3 of 3 people found the following review helpful
5.0 out of 5 stars
Fantastic Triathlon Guide, 10 Aug. 2011
This book is by far and away the best (and indeed one of the few) guide to embarking on the sport of triathlon that I have come across. I am relatively new to the sport and have just completed my first Ironman in Switzerland this summer. Before this I had only completed a sprint distance tri so had a lot of questions about making the considerable jump to an Ironman.
I'm sure I'm like many other people when I say that triathlon is an expensive sport to say the least and therefore as much as I would like to have a coach to help me with regular advice, the cost is simply not feasible. I can say with the greatest confidence that this book is the perfect substitute; it is now my training bible! I'll try and explain why:
1. It clearly and concisely answers all of the questions that you think are stupid to ask. Everything from what kit you need to the problems that you are likely to encounter (both physically and mentally) during your training and the race itself.
2. It is a step-by-step guide to get you from complete novice to fully fledged Ironman. I particularly like the training schedules that they've included and the guidance on nutrition.
3. It's honest. We all have jobs to go to, families to raise and hair to let down from time to time. The advice acknowledges this, gives practical advice on how to deal with it and reassures you that it's entirely normal for your training to slip here and there.
4. The illustrations and pictures are excellent and make the more technical side of what is written very clear and easy to understand. Little things like seeing how to stretch properly, how a good fitting wetsuit should fit and how to set up your kit in the transition area are all little gems of advice.
5. Loads of little nuggets of information will save you scouring the internet for answers. Stuff like a list of all IM events and when and where they are generally held each year; catagorising finishing times for each discipline (from the winner to the person who comes in at 16:59:59). It all helps you figure out where you want to race and the kind of numbers that fit into your ability group.
6. It's not just aimed at Ironman wannabies.
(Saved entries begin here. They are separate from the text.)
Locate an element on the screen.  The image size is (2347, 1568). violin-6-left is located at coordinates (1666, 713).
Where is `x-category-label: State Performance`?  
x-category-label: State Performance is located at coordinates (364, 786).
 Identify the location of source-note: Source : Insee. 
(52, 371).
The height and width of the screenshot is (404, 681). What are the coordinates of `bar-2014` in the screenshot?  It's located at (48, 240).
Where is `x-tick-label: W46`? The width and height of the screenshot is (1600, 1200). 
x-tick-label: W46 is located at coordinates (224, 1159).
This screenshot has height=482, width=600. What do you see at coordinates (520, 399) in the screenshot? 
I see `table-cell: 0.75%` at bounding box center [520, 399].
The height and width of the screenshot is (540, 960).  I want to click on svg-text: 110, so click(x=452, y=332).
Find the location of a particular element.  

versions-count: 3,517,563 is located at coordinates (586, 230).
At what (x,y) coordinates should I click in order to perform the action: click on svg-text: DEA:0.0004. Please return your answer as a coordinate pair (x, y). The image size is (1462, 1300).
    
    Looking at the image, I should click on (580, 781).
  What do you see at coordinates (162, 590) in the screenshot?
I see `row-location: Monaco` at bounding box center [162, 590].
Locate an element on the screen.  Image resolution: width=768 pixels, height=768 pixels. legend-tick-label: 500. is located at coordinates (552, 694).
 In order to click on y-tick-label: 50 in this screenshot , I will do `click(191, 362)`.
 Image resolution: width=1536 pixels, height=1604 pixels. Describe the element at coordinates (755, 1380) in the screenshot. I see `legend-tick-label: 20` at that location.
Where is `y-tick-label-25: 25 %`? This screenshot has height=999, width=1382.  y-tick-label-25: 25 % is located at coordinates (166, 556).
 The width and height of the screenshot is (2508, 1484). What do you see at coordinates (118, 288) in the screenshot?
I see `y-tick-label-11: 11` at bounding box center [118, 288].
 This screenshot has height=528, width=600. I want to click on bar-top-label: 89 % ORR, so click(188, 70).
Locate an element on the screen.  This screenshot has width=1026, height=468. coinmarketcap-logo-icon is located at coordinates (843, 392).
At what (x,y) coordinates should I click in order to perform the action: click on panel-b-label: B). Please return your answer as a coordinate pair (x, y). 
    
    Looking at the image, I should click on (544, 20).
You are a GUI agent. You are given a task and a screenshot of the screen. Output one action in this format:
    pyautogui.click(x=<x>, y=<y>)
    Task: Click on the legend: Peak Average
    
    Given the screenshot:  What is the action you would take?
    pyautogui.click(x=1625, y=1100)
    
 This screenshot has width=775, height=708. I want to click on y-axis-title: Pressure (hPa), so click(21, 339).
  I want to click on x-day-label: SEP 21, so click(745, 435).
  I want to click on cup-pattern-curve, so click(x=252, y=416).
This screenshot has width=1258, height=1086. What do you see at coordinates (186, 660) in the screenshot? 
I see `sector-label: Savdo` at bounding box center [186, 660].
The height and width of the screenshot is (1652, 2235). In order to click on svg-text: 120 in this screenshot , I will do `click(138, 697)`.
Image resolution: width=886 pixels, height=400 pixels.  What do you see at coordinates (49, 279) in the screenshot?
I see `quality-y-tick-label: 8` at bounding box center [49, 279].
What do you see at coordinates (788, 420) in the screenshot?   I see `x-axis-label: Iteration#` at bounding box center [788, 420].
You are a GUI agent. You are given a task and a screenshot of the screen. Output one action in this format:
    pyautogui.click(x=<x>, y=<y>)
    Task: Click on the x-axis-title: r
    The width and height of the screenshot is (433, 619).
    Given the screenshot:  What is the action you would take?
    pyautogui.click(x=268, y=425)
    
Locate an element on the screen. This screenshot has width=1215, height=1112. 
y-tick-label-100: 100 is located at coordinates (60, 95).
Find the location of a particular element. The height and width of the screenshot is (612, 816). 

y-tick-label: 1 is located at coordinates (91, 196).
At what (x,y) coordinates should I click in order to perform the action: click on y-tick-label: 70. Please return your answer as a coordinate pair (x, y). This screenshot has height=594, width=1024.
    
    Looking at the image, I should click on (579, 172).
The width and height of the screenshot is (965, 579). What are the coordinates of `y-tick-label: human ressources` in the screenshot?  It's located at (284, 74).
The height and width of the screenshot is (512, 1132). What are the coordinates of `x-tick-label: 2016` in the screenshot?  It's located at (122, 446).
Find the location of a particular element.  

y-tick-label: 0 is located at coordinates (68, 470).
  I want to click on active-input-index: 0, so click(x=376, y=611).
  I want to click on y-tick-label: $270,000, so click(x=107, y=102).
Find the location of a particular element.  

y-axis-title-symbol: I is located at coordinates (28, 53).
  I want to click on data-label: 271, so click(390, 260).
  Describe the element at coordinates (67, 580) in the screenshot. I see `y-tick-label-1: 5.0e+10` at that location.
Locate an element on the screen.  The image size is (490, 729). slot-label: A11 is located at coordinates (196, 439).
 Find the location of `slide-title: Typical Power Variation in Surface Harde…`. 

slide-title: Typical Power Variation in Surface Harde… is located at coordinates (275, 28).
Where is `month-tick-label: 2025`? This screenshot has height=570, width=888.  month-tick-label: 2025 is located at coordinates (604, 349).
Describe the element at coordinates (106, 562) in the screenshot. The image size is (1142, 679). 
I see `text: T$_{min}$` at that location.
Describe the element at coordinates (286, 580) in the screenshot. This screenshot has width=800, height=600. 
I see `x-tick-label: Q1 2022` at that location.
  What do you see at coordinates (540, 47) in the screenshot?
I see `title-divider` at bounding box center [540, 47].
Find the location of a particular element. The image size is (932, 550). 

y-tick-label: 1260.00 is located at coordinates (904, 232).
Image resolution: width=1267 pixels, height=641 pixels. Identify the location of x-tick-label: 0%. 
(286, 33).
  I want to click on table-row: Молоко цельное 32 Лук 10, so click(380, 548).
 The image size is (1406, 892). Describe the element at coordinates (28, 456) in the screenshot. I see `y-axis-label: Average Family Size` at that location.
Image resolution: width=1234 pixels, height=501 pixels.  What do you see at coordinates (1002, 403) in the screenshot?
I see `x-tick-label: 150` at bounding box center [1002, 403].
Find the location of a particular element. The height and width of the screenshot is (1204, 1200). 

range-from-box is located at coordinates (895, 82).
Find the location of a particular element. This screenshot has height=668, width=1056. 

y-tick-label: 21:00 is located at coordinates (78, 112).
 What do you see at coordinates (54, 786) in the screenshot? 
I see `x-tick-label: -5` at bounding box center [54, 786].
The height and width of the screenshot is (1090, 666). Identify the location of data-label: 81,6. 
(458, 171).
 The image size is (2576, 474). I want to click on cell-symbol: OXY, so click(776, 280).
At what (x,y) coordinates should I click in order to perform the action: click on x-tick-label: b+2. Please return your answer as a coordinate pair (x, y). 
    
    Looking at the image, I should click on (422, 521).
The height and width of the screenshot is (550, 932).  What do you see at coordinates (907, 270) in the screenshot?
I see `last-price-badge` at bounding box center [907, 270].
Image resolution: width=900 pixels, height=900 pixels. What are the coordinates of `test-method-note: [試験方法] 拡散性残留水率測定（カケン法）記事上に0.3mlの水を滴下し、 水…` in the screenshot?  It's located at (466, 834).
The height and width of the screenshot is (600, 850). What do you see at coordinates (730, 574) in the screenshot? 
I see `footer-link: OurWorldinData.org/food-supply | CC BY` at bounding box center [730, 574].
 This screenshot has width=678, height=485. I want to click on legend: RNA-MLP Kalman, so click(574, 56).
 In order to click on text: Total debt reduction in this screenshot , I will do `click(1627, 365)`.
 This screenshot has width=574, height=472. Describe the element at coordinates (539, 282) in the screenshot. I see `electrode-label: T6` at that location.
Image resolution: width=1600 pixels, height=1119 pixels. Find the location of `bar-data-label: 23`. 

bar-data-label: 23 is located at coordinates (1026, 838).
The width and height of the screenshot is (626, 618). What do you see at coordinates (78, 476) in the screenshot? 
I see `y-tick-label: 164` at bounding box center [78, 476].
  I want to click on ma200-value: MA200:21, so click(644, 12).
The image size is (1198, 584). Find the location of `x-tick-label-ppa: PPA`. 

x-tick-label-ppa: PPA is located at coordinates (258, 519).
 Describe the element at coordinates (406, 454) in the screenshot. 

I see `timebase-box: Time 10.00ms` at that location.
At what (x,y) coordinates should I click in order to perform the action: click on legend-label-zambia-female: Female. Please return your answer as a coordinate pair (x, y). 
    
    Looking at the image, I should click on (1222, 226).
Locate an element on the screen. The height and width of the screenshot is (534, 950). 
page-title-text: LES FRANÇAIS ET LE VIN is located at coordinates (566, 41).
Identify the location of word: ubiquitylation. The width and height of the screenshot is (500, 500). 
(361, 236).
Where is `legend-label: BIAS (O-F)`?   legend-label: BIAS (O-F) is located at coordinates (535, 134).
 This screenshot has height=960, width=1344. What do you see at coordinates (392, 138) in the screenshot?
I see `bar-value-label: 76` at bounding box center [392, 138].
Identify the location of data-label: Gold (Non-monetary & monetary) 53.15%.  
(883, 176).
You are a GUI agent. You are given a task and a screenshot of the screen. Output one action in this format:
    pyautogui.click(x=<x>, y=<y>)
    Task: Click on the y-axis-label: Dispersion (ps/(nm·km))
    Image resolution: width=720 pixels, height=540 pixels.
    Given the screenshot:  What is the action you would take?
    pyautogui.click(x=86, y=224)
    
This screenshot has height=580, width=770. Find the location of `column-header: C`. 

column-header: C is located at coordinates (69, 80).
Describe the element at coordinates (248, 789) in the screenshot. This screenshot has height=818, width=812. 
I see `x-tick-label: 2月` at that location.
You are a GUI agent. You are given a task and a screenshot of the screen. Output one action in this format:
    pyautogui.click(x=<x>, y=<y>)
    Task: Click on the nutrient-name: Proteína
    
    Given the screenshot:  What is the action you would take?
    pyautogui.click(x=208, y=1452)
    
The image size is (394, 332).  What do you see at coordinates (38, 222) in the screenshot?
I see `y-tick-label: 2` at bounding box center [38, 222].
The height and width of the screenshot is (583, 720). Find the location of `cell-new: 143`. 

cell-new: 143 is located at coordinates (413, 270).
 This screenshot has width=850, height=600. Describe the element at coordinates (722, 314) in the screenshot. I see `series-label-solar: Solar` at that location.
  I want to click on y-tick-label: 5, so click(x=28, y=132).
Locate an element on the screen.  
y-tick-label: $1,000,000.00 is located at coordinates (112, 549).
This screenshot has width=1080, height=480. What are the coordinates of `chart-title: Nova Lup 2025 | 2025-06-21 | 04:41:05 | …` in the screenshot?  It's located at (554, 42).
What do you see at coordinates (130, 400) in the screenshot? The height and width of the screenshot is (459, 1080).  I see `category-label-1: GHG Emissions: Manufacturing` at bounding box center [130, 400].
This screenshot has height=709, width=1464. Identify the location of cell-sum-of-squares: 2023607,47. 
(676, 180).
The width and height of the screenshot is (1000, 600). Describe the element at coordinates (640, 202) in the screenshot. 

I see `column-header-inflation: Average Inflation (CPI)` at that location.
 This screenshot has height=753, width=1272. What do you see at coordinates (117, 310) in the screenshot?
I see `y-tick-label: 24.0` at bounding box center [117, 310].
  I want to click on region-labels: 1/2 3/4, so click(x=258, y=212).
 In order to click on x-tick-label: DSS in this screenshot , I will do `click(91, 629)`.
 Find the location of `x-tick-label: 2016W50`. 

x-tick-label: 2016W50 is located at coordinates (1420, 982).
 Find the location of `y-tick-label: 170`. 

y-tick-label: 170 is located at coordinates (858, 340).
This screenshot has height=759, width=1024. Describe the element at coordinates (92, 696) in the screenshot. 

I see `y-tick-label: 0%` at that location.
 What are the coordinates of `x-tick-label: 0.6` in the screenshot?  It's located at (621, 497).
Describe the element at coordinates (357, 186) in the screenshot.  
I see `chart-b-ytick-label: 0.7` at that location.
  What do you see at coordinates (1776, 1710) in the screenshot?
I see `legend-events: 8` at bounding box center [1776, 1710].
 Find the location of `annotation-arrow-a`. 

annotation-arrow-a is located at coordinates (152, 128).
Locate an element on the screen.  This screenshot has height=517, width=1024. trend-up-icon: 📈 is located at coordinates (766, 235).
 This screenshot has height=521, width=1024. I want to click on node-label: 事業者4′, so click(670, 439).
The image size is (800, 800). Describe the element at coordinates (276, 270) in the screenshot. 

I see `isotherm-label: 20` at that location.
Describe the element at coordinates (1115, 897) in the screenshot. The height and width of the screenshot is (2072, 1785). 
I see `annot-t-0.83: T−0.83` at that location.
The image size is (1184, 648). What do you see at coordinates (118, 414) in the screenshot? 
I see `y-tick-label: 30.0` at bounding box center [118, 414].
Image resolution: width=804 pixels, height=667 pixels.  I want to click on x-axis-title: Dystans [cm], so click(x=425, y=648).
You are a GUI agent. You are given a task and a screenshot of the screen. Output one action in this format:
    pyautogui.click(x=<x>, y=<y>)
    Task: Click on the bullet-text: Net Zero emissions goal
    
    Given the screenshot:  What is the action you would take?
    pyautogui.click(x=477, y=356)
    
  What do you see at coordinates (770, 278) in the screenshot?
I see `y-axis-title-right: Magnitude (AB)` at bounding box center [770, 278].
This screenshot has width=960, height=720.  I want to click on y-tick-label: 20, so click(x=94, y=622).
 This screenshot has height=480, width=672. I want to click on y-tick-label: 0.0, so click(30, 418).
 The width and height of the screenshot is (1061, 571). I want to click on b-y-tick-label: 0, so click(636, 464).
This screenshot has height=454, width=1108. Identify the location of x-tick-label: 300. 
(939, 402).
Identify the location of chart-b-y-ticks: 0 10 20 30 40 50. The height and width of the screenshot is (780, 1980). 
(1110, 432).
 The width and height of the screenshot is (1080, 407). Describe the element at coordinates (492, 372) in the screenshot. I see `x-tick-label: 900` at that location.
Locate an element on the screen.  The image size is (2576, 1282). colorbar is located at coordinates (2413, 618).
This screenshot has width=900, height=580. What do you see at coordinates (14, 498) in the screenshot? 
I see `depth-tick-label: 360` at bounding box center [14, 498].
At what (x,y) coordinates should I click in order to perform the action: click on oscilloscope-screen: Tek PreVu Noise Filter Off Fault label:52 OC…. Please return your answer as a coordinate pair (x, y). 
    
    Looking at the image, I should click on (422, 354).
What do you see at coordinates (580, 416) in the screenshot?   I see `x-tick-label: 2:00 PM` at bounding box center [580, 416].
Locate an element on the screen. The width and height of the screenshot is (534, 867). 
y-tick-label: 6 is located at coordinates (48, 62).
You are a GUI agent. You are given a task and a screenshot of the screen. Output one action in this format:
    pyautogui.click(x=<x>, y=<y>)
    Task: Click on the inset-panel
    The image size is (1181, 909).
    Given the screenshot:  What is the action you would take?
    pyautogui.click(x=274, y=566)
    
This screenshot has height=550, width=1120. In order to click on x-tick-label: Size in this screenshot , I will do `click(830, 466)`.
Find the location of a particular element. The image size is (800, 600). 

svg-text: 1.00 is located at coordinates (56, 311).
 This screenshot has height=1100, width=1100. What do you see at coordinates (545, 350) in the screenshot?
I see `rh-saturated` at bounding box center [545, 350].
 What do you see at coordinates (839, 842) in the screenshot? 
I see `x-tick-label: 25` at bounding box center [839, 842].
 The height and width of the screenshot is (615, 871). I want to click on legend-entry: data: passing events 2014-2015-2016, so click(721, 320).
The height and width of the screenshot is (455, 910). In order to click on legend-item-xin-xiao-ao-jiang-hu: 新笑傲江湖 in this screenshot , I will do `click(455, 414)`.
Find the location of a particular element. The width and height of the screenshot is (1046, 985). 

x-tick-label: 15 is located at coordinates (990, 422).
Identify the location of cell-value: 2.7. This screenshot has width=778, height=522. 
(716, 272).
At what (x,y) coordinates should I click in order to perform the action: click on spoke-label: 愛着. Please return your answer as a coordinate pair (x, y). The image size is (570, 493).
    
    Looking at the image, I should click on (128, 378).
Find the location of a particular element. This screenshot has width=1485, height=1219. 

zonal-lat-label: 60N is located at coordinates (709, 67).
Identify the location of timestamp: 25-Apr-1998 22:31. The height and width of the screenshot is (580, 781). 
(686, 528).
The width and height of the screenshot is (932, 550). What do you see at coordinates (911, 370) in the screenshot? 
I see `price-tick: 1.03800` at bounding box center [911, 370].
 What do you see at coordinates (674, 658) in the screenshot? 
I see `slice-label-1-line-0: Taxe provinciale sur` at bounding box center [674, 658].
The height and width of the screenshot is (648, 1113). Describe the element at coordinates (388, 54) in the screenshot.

Much of the information is just as relevant for other distances as I can now see with hindsight from my first sprint tri.
The only downside that I can think of is that if you are a seasoned IM triathlete you probably want something a little more technical and in depth to shave those precuious minutes off of your PB. I've got a while before I fit that category so will continue to use this as my aide memoire for IM Austria next summer!
Great book, well thought out and written and at a very reasonable price.